- PROVIDED PASSAGE:
On March 14, 1903, President Theodore Roosevelt created the nation’s first federal wildlife refuge by signing an executive order designating the Pelican Island, Florida, Bird Preservation Area. During his presidency, Roosevelt created more than 50 such reserves, the forerunners of the National Wildlife Refuge System that today includes more than 550 protected areas covering 150 million acres.
Pelican Island is a small mangrove island in the Indian River waterway of east-central Florida, about 50 miles south of Cape Canaveral. Although only 5.5 acres when designated as a reserve, the island had long captured the attention of bird watchers—and bird hunters. Early visitors noted that the trees seem covered with snow, which was really the profusion of downy chicks of pelicans and other birds and the white plumage of egrets and spoonbills.

- WHAT YOU SHOULD DO:
Quote the Pelican Island passage in full, word for word.

- RECORDED INFORMATION:
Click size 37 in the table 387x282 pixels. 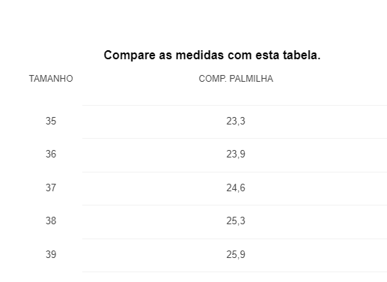click(x=51, y=188)
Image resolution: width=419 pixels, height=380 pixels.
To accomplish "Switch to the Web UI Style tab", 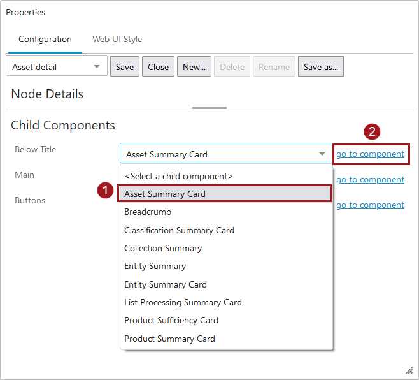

- WRITTEN SOLUTION:
On March 14, 1903, President Theodore Roosevelt created the nation’s first federal wildlife refuge by signing an executive order designating the Pelican Island, Florida, Bird Preservation Area. During his presidency, Roosevelt created more than 50 such reserves, the forerunners of the National Wildlife Refuge System that today includes more than 550 protected areas covering 150 million acres.
Pelican Island is a small mangrove island in the Indian River waterway of east-central Florida, about 50 miles south of Cape Canaveral. Although only 5.5 acres when designated as a reserve, the island had long captured the attention of bird watchers—and bird hunters. Early visitors noted that the trees seem covered with snow, which was really the profusion of downy chicks of pelicans and other birds and the white plumage of egrets and spoonbills.